On Tue, Oct 14, 2008 at 7:43 PM, Oleg Krupnov <[EMAIL PROTECTED]> wrote:
> In my project I have two different, totally unrelated classes.
>
> @interface ClassA : NSObject{}
>
> -(id)initWithContext:(ContextA*)context;
>
> @end
>
>
> @interface ClassB : NSObject{}
>
> -(id)initWithContext:(ContextB*)context;
>
> @end
>
> The problem is that when I call
>
> ContextA* context = ...;
> [[ClassA alloc] initWithContext:context];
>
> Not in all cases, but in some I get the warning that the var "context"

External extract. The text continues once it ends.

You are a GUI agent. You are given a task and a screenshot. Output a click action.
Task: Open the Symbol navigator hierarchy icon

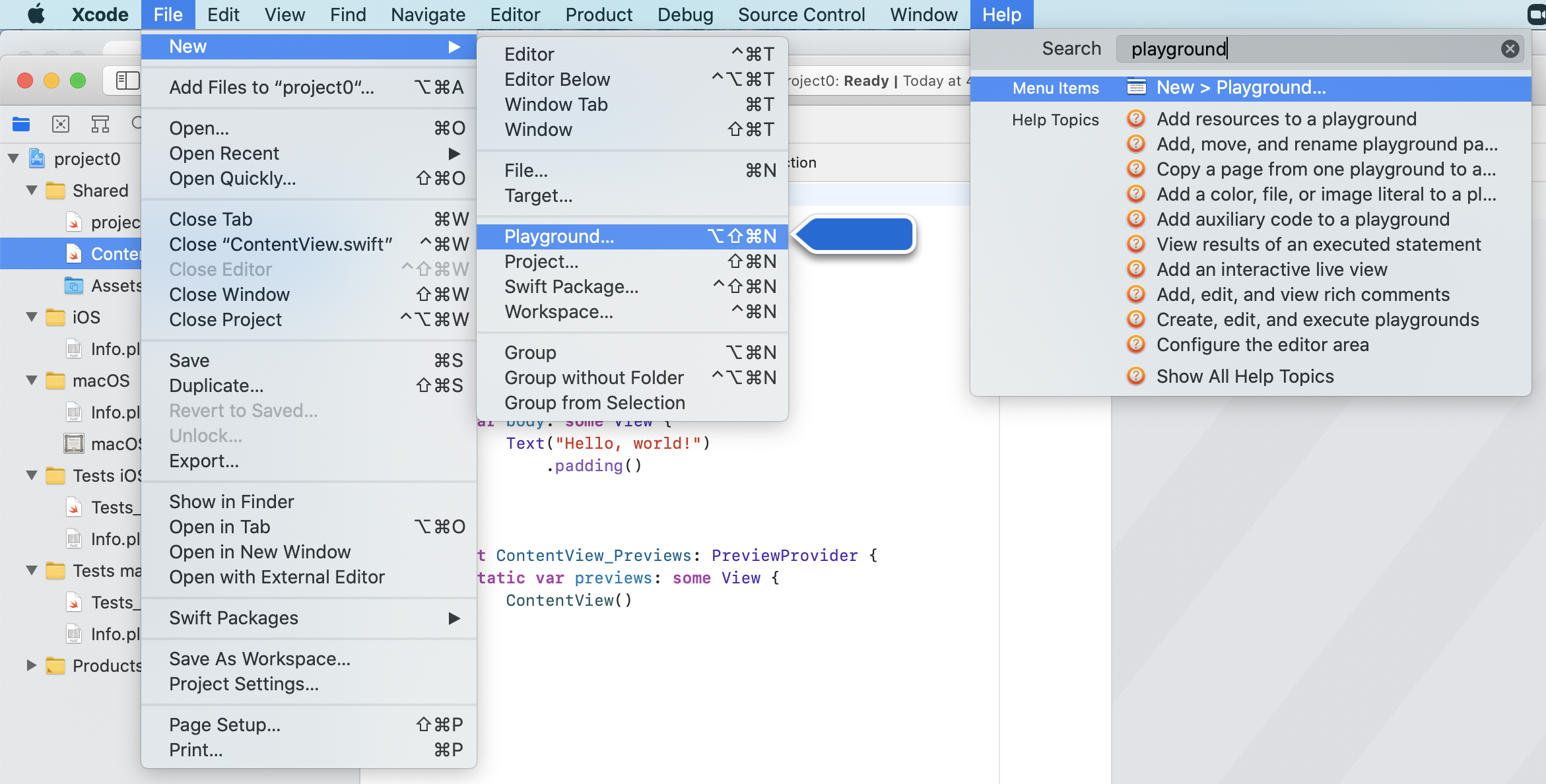[x=100, y=123]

> is of different type (ContextA) than expected (ContextB). It seems
> like the compiler erroneously resolves this call to ClassB instead of
> ClassA, I guess because the two methods have the same name. This
> problem disappears if I rename one of the methods to
> "initWithContext2".
>
> I'd like to keep the same name and I hate the compiler warning. Is
> there any resolution? Is it really a bug of the Obj-C compiler?

No, it's not a bug.

The problem is that the compiler doesn't know which method you mean
because the "alloc" call returns an id. Either change the names of
your methods (which might make sense given that "context" doesn't tell
you much) or cast the return from alloc to the appropriate type. You
could use a macro to make it slightly more readable.